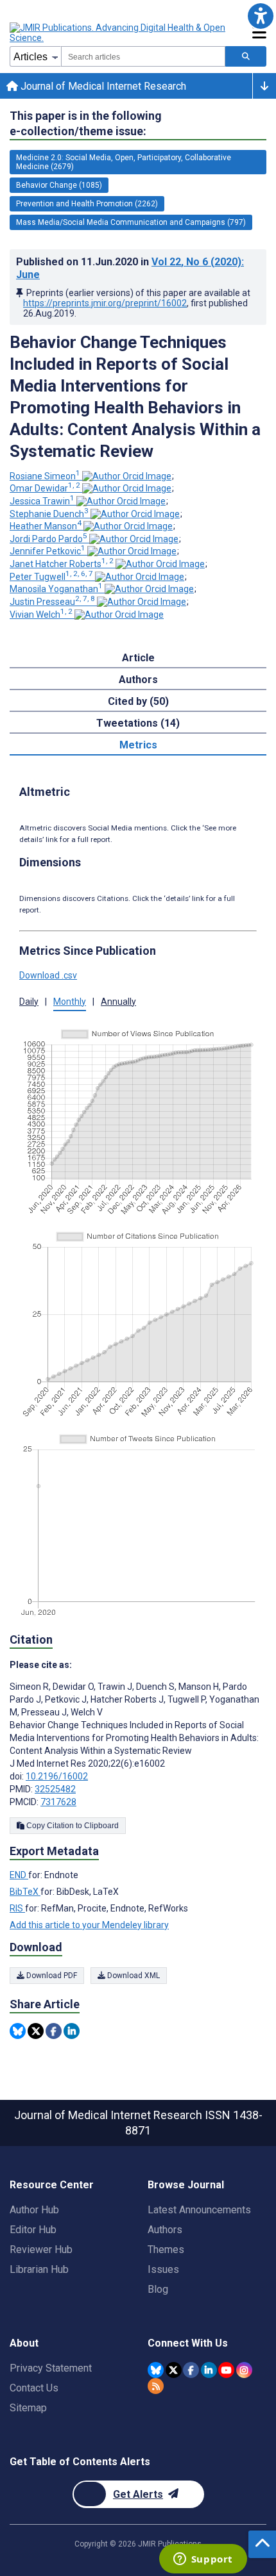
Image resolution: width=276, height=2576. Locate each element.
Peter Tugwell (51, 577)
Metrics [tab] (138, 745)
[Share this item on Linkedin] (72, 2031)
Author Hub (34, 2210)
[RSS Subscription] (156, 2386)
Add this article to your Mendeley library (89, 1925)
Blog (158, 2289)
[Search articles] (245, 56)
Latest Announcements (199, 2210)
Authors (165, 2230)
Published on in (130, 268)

────────────────────────────────────────

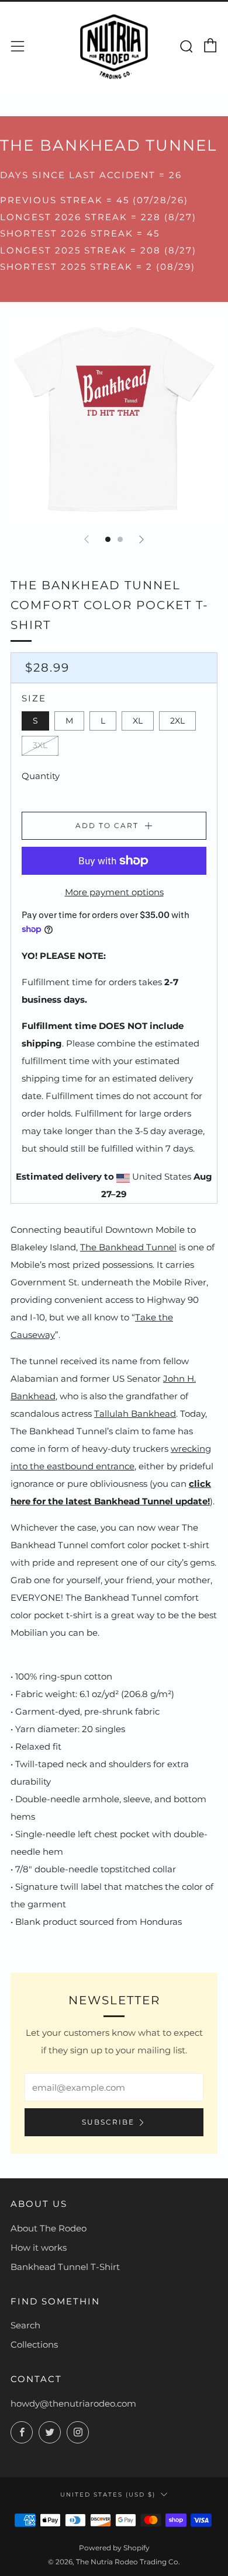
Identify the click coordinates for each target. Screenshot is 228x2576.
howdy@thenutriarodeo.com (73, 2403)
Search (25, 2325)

────────────────────────────────────────

Please give back exactly the lines of this listing beginning at the line with "Author Hub (34, 2210)" and ending with the line with "Published on in (130, 268)", both included, and nothing else.

SOLUTION FOR THIS PROBLEM.
Author Hub (34, 2210)
[RSS Subscription] (156, 2386)
Add this article to your Mendeley library (89, 1925)
Blog (158, 2289)
[Search articles] (245, 56)
Latest Announcements (199, 2210)
Authors (165, 2230)
Published on in (130, 268)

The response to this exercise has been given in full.